Kanavas: We could loose whatever industry we helped build in the last year because roduction facilities would relocate and you would see a lot of movement. I would say that I’m not one of these people that believes there’s going to be arms raised with tax credits to attract the film industry. The State of Michigan is desperate and they made available a very aggressive film and creative content tax incentive program there. The problem is, ultimately, our industry here will grow for a variety of reasons including Wisconsin’s proximity to Chicago and Minneapolis. The asset base that is growing includes companies, people, ideas.

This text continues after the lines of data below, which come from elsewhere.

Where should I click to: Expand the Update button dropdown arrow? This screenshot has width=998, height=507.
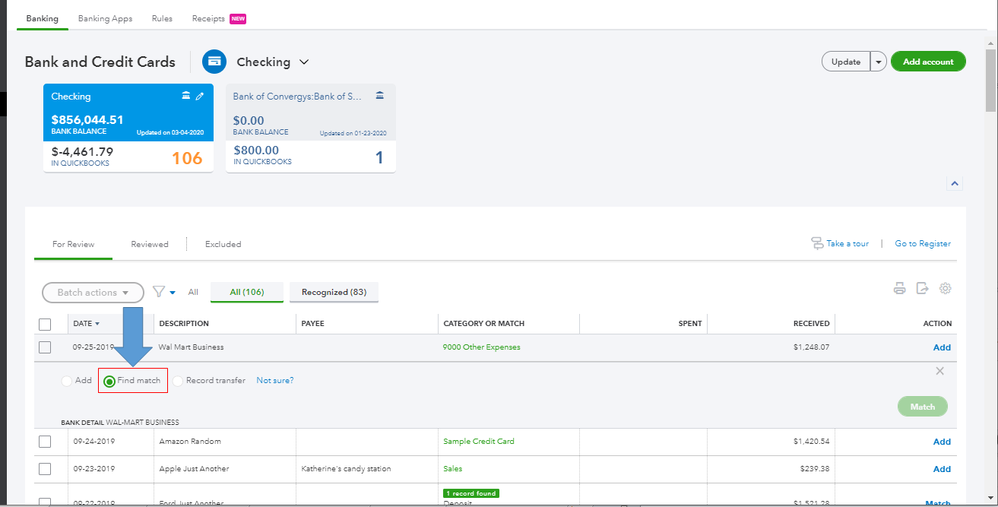pos(879,62)
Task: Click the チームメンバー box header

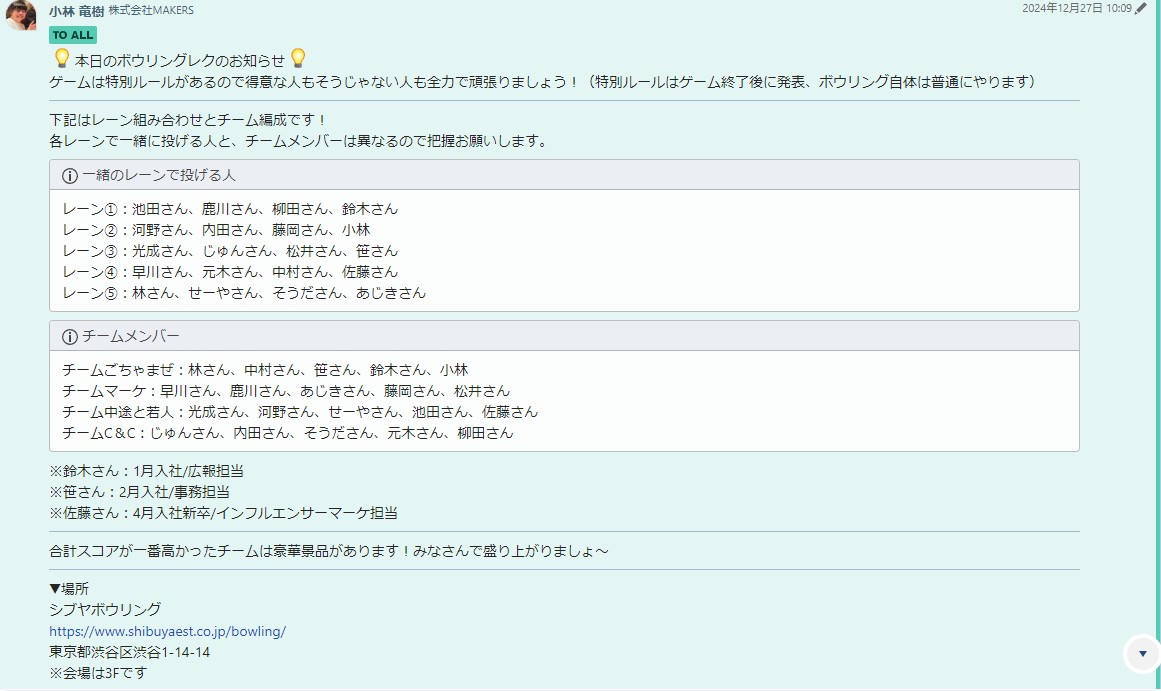Action: pyautogui.click(x=564, y=336)
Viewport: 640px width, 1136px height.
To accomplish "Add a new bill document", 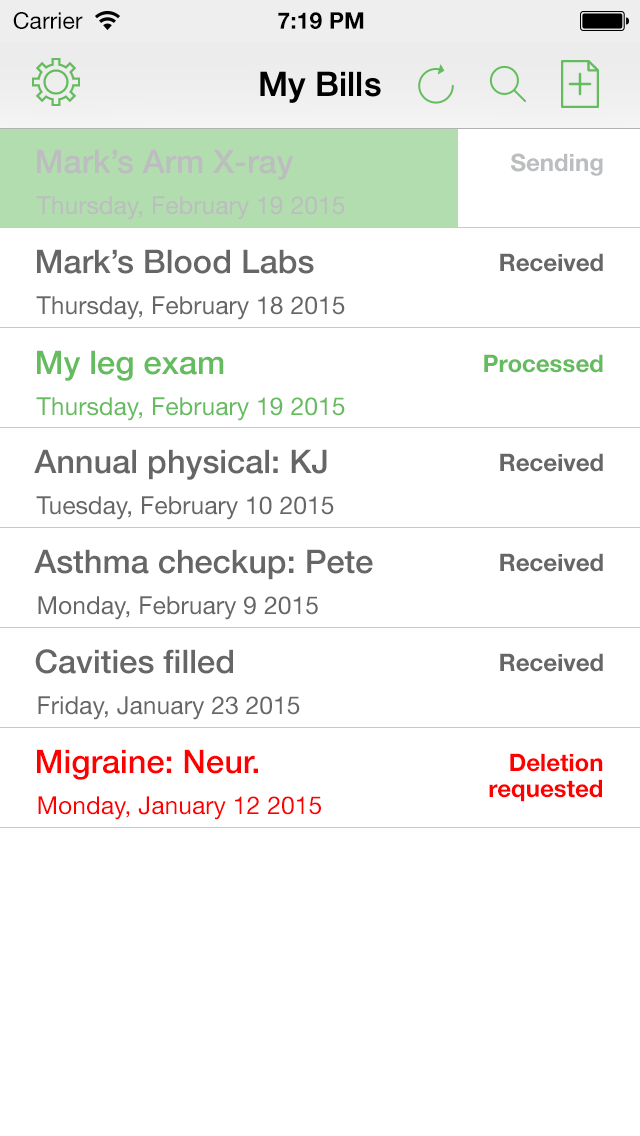I will (x=580, y=84).

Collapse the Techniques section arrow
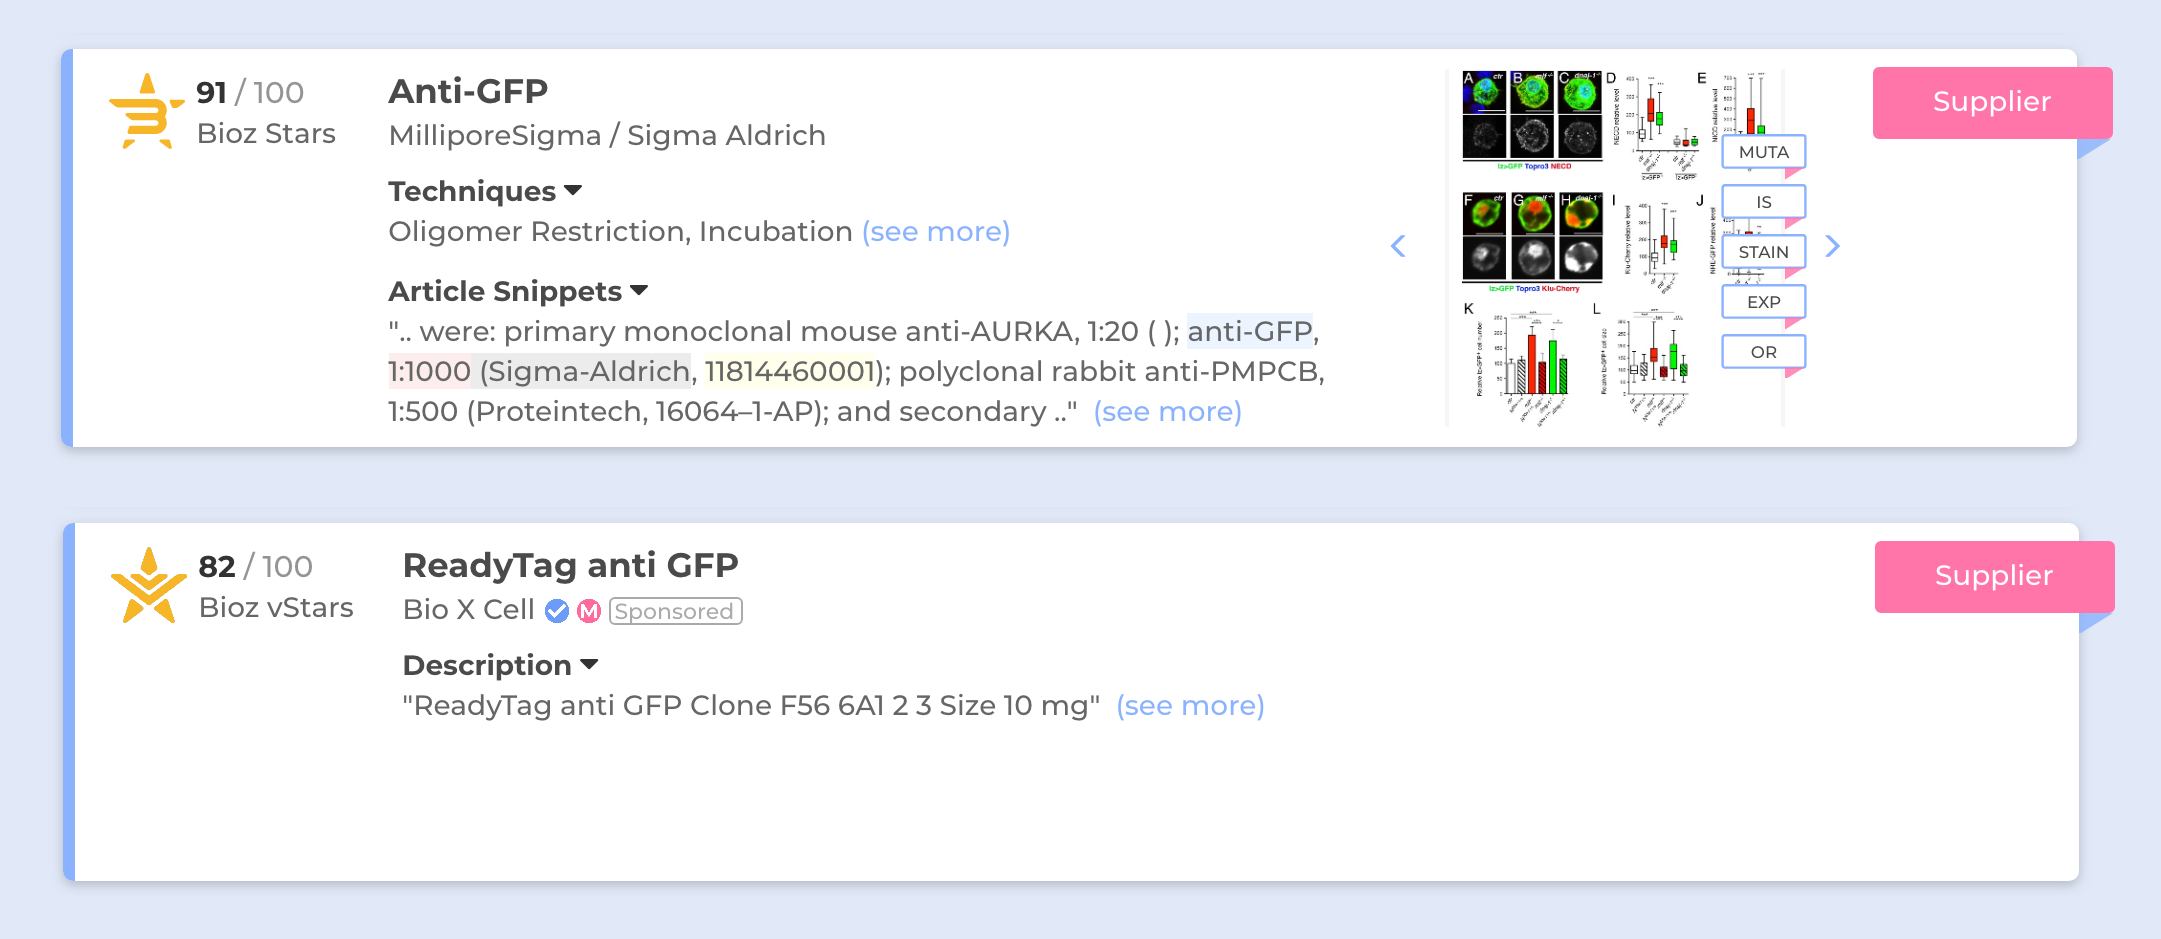[573, 190]
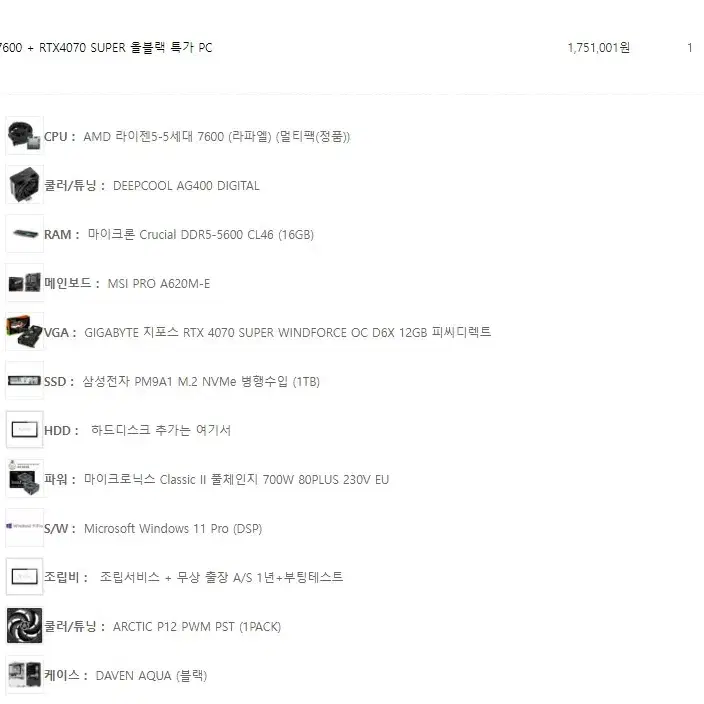Select the Crucial RAM stick thumbnail
704x704 pixels.
click(24, 233)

And because of that, much like other industries that have formed in Wisconsin, they are here for a reason, because the asset base is better to work with here than in other places
WTN News: In terms of job creation, do you have any specific numbers on how many jobs had been attracted and created to Wisconsin, and how many communities have been affected?
Kanavas: Film Wisconsin indicates that 759 jobs were created in 2008 as a direct result of film incentives in 14 communities from Milwaukee to Wisconsin Rapids, to La Cross to Green Bay. But, more importantly than that, all you have to do is take a look at what specific organizations like the union labor say. They said look, this thing worked! You know we had carpenters working, electricians working, we had members of all the trades working by virtue of this thing, and that was about economic stimulus. We created an industry out of thin air, basically by changing the law by how tax treatment work as it relates to this kind of intellectual property and that’s impressive. We’ve done it in other areas – credits. We’ve created thousands of jobs in the companies that were helped by these investment credits. So cutting taxes works, and we have proof in two industries now. The Governor, apparently, for a variety of reasons, some seem political, thinks some of these are just headed in the wrong direction.